Städte testen intelligente öffentliche Beleuchtung
Wir sind der Schweiz sehr nahe und ich schreibe Ihnen einen Artikel, den ich heute Morgen in „LE MATIN“, einer berühmten Tageszeitung in diesem Land, gelesen habe.
STEHLEUCHTEN — Straßenbeleuchtung kostet in der Schweiz 160 Millionen Franken pro Jahr. Durch die Änderung bestimmter Gewohnheiten wäre es möglich, die Hälfte einzusparen. Französischsprachige Städte wie Yverdon haben sich bereits angepasst und grössere Städte bereiten sich darauf vor.
Die Nachtbeleuchtung wird immer intelligenter und effizienter. Eine unvermeidliche Bewegung, zumal sich die Schweiz der Ökodesign-Richtlinie der Europäischen Kommission für energieverbrauchende Produkte anschließen wird. Diese Richtlinie wird ab 2015 insbesondere den Verkauf von Quecksilberdampflampen verbieten.

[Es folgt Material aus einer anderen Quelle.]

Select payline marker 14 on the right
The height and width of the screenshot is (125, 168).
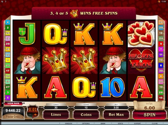[x=161, y=22]
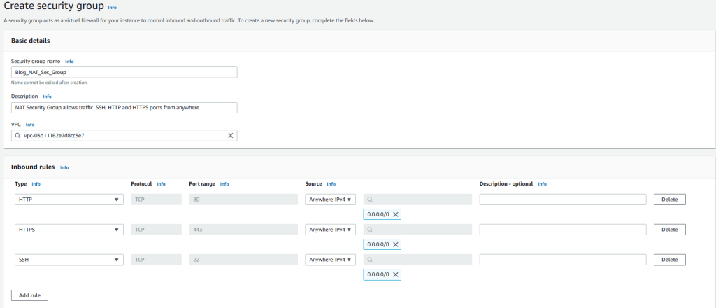The height and width of the screenshot is (308, 716).
Task: Open the HTTP rule Type dropdown
Action: coord(69,200)
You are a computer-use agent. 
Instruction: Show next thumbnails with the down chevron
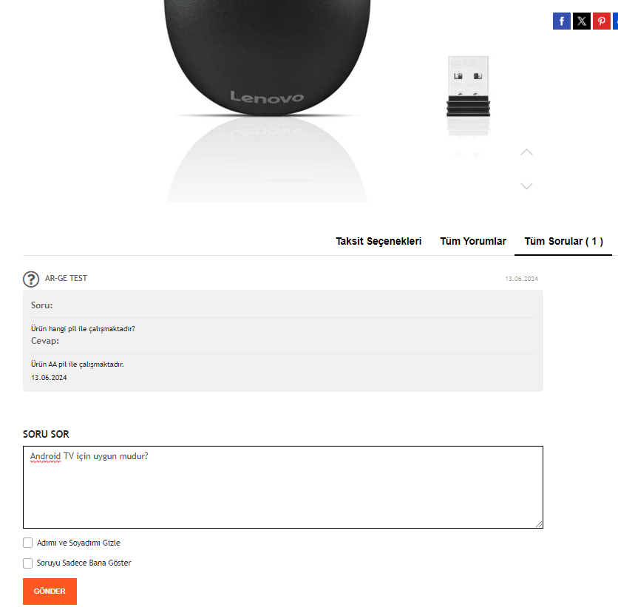pos(526,186)
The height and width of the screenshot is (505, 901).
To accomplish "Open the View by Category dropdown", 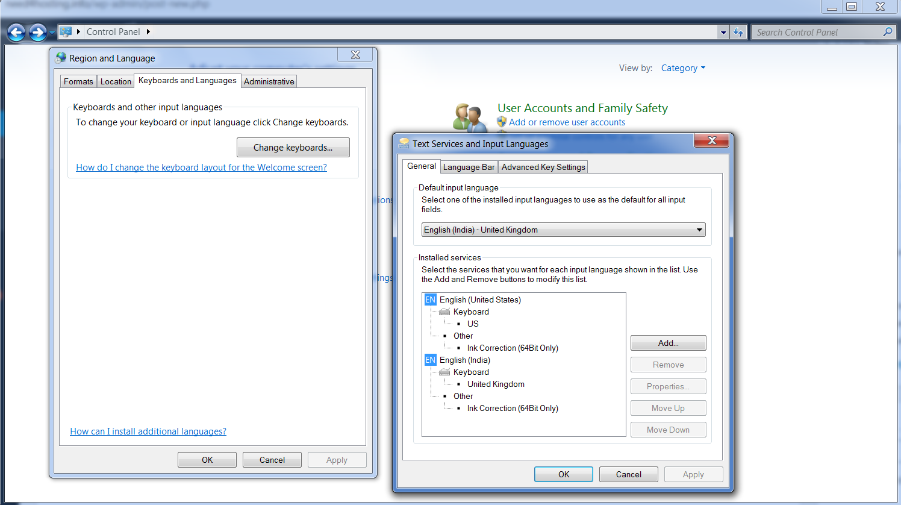I will coord(683,68).
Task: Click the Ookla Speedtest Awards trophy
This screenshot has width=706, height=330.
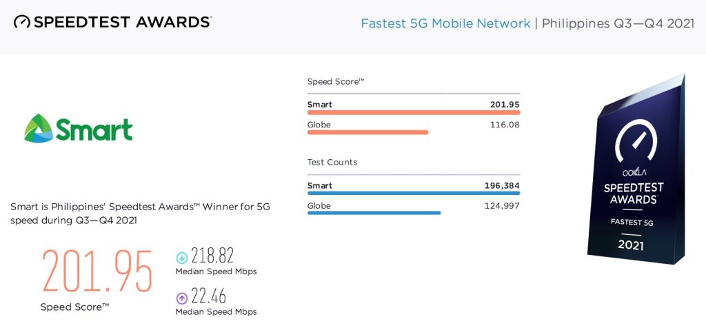Action: tap(636, 169)
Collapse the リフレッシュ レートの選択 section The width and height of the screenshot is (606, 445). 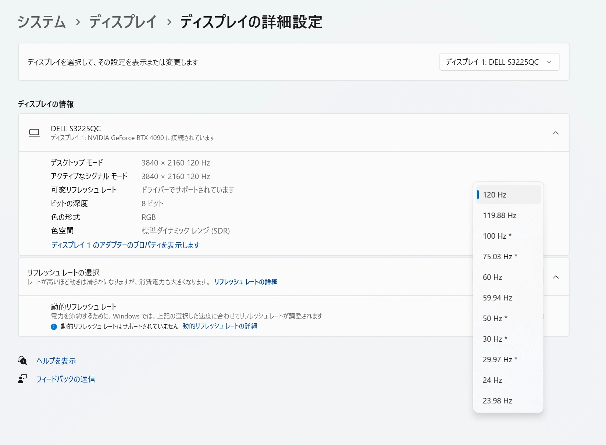coord(556,277)
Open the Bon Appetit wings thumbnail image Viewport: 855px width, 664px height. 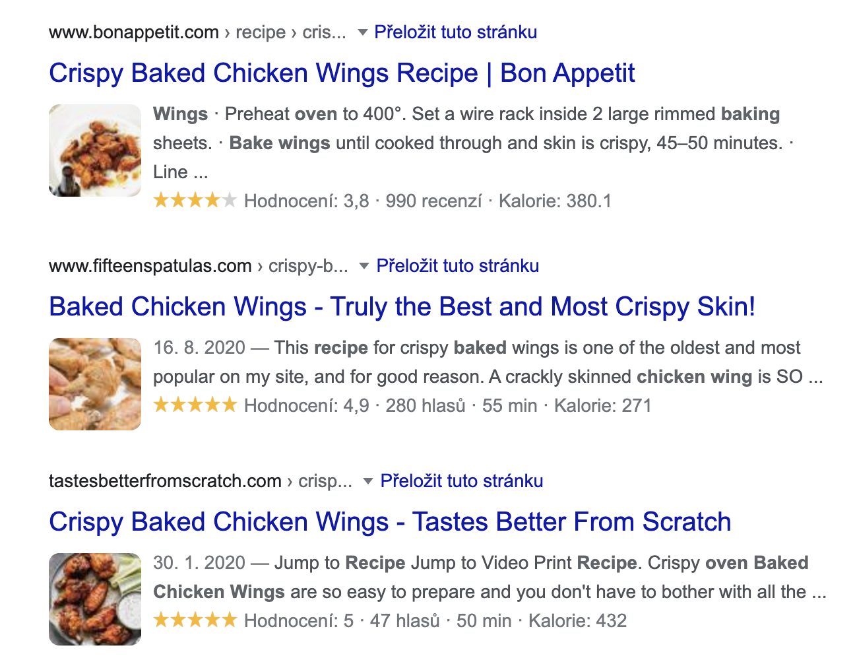tap(95, 150)
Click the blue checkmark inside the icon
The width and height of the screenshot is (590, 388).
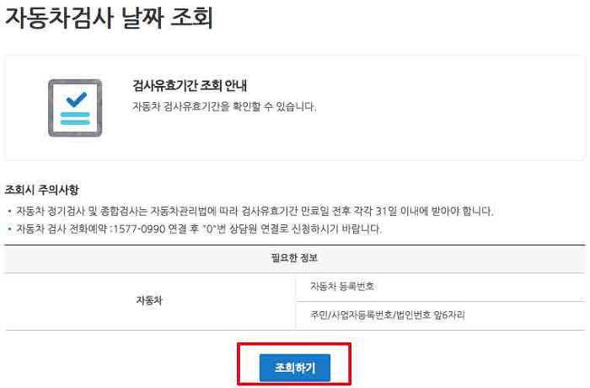(76, 100)
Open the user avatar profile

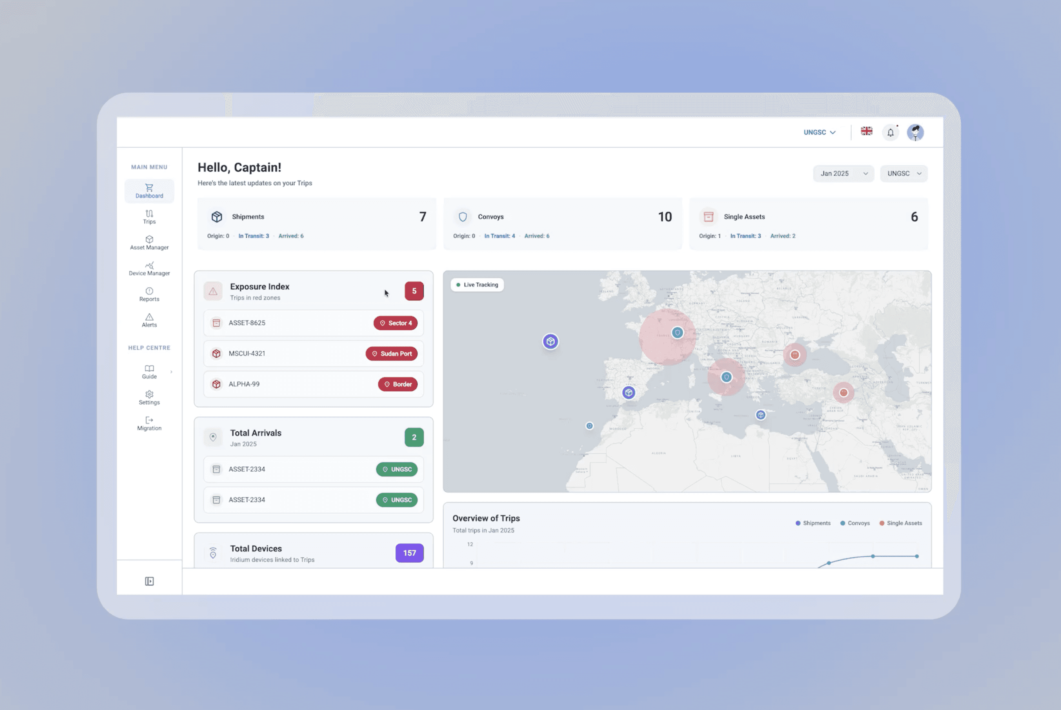[x=915, y=133]
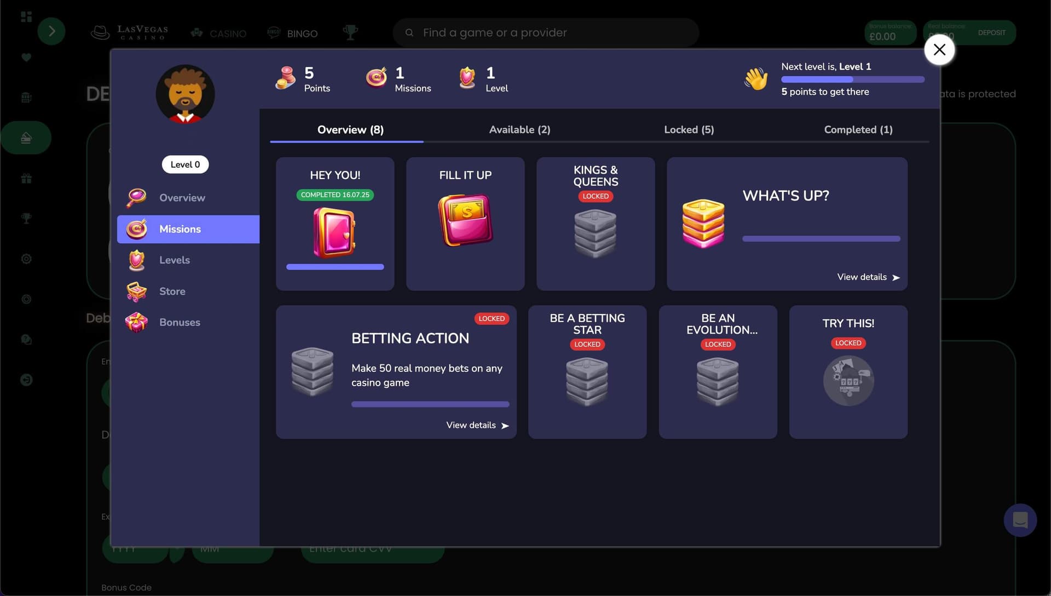
Task: Open the Overview magnifier icon in sidebar
Action: coord(136,198)
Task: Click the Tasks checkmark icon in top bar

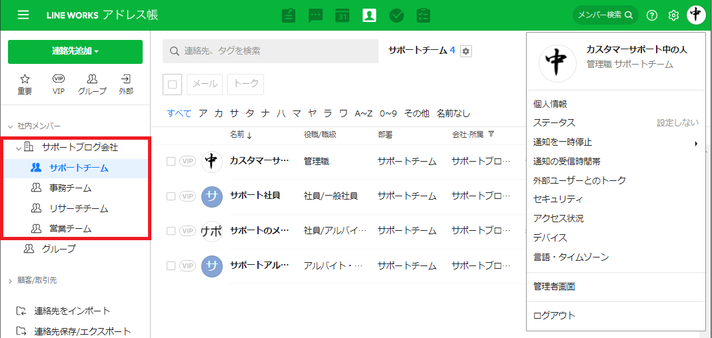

Bestimmte Städte und Gemeinden in der West- und Deutschschweiz haben nicht damit gewartet, in bestimmten Strassen eine öffentliche Beleuchtung auf Basis von LEDs (Light Emitting Diode) zu installieren. Yverdon hat den Schritt vor einigen Jahren gewagt und die Stadt Winterthur versucht es mit einer Testphase auf einem Radweg, erklärt die lokale Tageszeitung Landbote.
LED-Lampen werden bestehende Modelle ersetzen, aber auch sie werden über Sensoren verfügen, die auslösen, wenn Fußgänger oder Radfahrer vorbeikommen. Im Erfolgsfall könnte dieses System die nächtliche Beleuchtung in der 100-Einwohner-Stadt vorwegnehmen.

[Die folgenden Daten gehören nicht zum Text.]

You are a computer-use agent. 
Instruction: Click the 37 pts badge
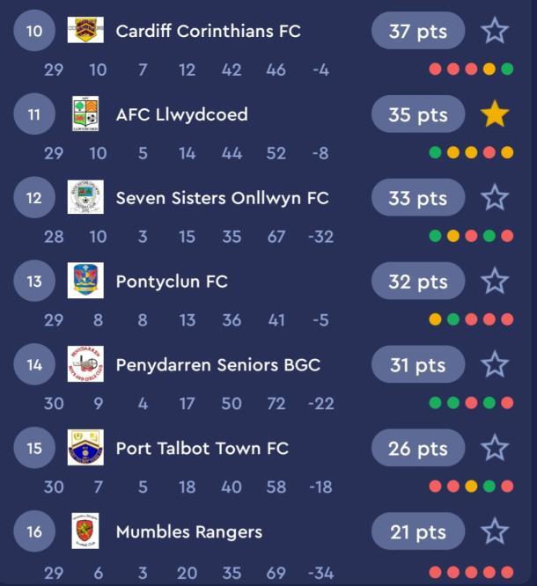pyautogui.click(x=418, y=31)
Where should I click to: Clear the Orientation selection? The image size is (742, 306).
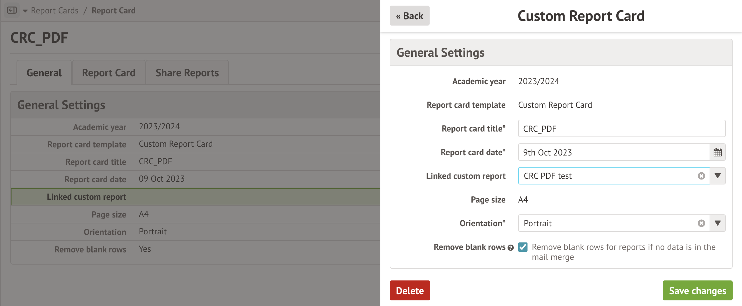701,223
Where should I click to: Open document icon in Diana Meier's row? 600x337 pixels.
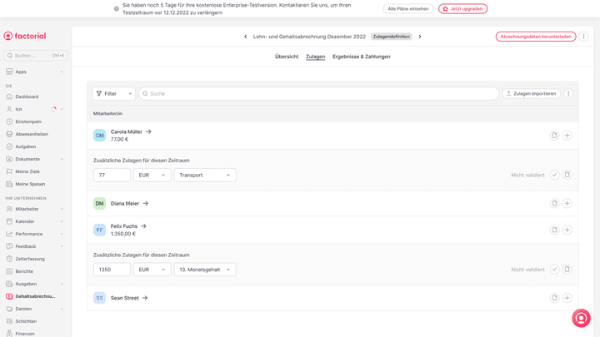pos(554,203)
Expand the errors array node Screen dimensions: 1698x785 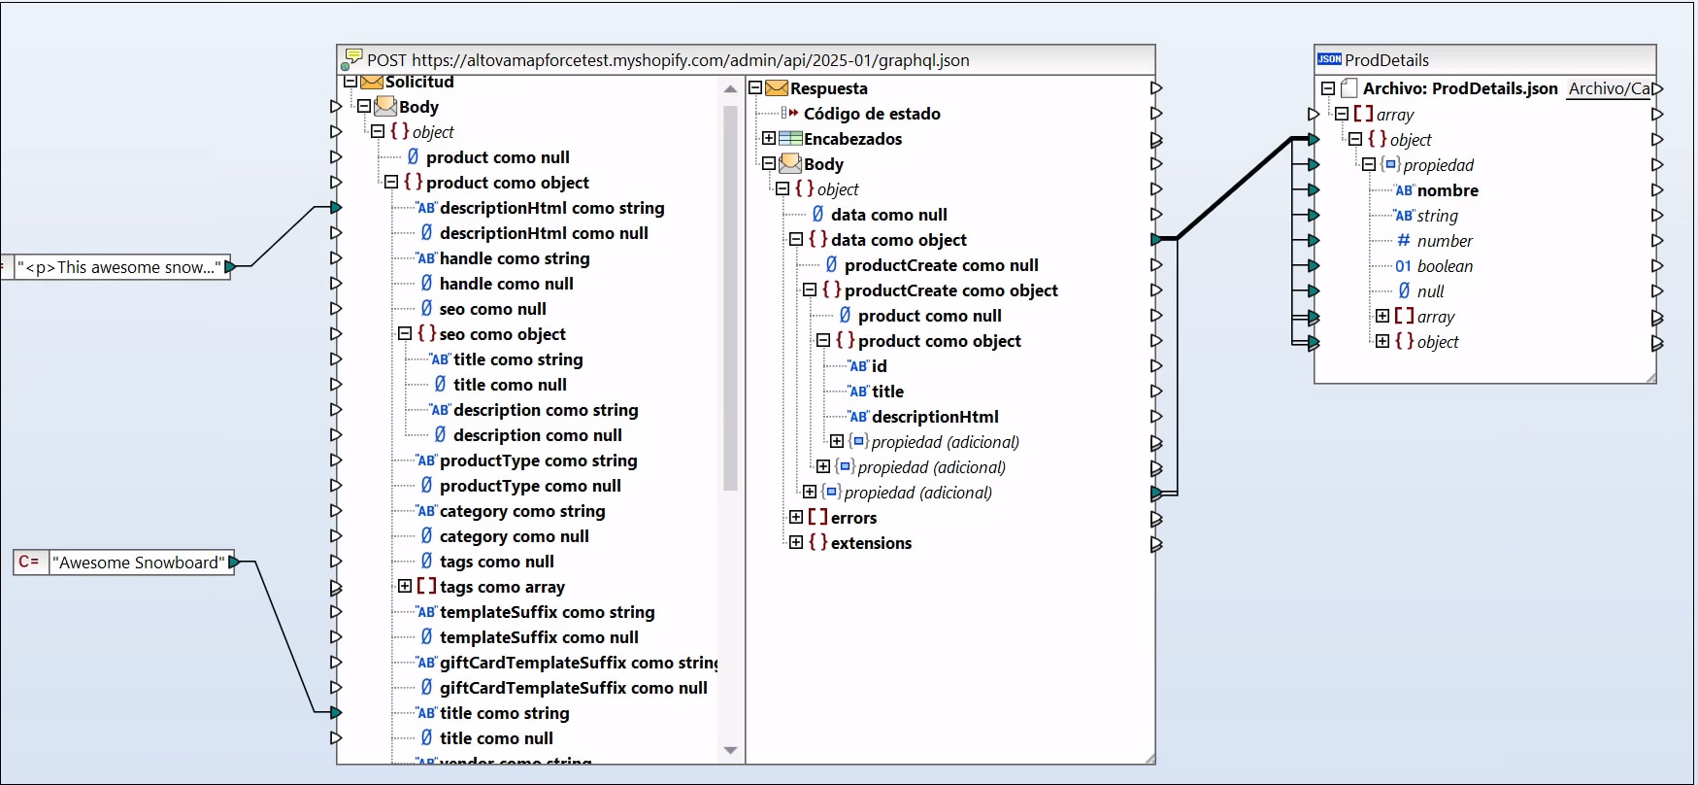pos(796,518)
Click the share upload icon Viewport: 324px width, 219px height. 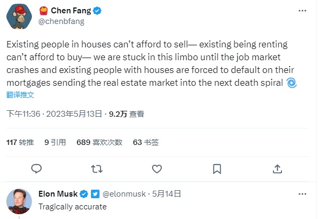pyautogui.click(x=277, y=169)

Landquart hat sich 2011 entschieden
Die Vorteile von LEDs sind zahlreich und für eine Kommune interessant: Neben einem immer günstigeren Preis, einer Massenproduktion und einem deutlich geringeren Verbrauch ermöglichen LED-Beleuchtungssysteme eine völlige Variation der Lichtintensität und vor allem auch deren bieten eine nahezu sofortige Zündung.
Auch immer mehr Kantone beschäftigen sich mit dem Thema, wie etwa Bern, das das Prinzip Light-on-Demand in verschiedenen Pilotprojekten prüft. Die Nachtbeleuchtung stellt noch immer einen echten Energiefresser dar, betont Kantonsingenieur Stefan Studer, doch der Einsatz von LED-Lampen soll die Situation schrittweise verbessern.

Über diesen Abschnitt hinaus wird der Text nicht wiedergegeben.